:: Textauszug zum Lesen ::
Die Studie „Körperverletzung im Amt durch Polizeibeamte“ (KViA-Pol) der Ruhr-Universität Bochum (RUB) ist noch nicht beendet, doch erste Einschätzungen wurden bereits vorab durch das Forscherteam bekannt gegeben. Nach diesem soll das Ausmaß illegaler Polizeigewalt in Deutschland erschreckend hoch sein. Während sämtliche Medien diese Einschätzungen aufgreifen, stellt sich schon jetzt die Frage nach deren Aussagegehalt.
Beschreibung der Studie
Bereits vor Beginn der durch die Deutsche Forschungsgemeinschaft (DFG) geförderte Studie wurde diese beworben und aktiv nach Teilnehmern gesucht, die Opfer rechtswidriger Polizeigewalt geworden sind. Über ein Online-Tool konnten sich Freiwillige anonym an der Befragung beteiligen. Die Forscher erfreuten sich nach Angaben ihres Zwischenberichtes über ein großes Interesse und vor allem einer regen Teilnahme an der Studie: An der Onlinebefragung nahmen demnach mehr als 1.000 Betroffene teil. Durchgeführt wurde diese auf Deutsch, Englisch, Arabisch und Französisch. Nach diesem ersten Teil der Erhebung ergänzt das Forscherteam der RUB die Daten gegenwärtig durch qualitative Interviews mit Angehörigen von Polizei und Justiz.
Auf diese Art soll nach Angaben des Forscherteams erhoben werden, welche Personengruppen besonders häufig Opfer illegaler Gewaltanwendungen durch Polizeibeamte werden und in welchen Situationen dies geschieht. In der Dunkelfeldstudie soll zudem durch eine Befragung der Opfer nachvollzogen werden können, warum sich diese gegen eine Anzeige entschieden haben.

:: Aufgaben ::
**1)** Schreiben Sie aus dem Textauszug über die Polizeigewalt-Studie die Passage wortgetreu ab, beginnend bei den Worten „Die Studie „Körperverletzung“ und endend nach den Worten „nach deren Aussagegehalt.“.
**2)** Entnehmen Sie den Zeilen unterhalb dieser Aufgabe wortgetreu den Abschnitt, der bei der Zeile mit „Where should I click to: Select“ beginnt und einschließlich der letzten dieser Zeilen endet.

:: Angezeigte Zeilen ::
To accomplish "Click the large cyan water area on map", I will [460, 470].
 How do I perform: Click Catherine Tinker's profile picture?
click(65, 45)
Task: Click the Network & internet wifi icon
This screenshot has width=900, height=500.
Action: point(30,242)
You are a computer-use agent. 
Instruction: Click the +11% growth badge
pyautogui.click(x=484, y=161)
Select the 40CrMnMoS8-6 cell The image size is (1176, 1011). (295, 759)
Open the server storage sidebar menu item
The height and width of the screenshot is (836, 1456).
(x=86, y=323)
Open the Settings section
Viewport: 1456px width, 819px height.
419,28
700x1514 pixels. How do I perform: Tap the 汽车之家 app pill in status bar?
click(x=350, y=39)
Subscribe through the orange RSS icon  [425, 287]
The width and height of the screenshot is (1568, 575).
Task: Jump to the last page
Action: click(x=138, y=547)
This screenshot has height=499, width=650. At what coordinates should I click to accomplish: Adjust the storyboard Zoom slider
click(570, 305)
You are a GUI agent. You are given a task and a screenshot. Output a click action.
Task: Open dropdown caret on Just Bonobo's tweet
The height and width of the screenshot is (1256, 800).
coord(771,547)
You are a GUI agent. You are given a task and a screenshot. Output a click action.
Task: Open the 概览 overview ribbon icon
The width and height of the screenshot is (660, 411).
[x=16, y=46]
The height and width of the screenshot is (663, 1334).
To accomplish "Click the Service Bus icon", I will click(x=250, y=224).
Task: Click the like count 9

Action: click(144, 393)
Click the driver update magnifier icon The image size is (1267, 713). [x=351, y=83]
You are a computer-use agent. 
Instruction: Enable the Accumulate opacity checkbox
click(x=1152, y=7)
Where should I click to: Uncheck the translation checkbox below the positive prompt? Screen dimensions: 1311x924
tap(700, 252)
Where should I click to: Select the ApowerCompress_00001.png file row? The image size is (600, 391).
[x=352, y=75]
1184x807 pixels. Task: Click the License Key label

:: Ausgearbeitete Lösungen ::
**1)**
Die Studie „Körperverletzung im Amt durch Polizeibeamte“ (KViA-Pol) der Ruhr-Universität Bochum (RUB) ist noch nicht beendet, doch erste Einschätzungen wurden bereits vorab durch das Forscherteam bekannt gegeben. Nach diesem soll das Ausmaß illegaler Polizeigewalt in Deutschland erschreckend hoch sein. Während sämtliche Medien diese Einschätzungen aufgreifen, stellt sich schon jetzt die Frage nach deren Aussagegehalt.

**2)**
Where should I click to: Select the ApowerCompress_00001.png file row? The image size is (600, 391).
[x=352, y=75]
1184x807 pixels. Task: Click the License Key label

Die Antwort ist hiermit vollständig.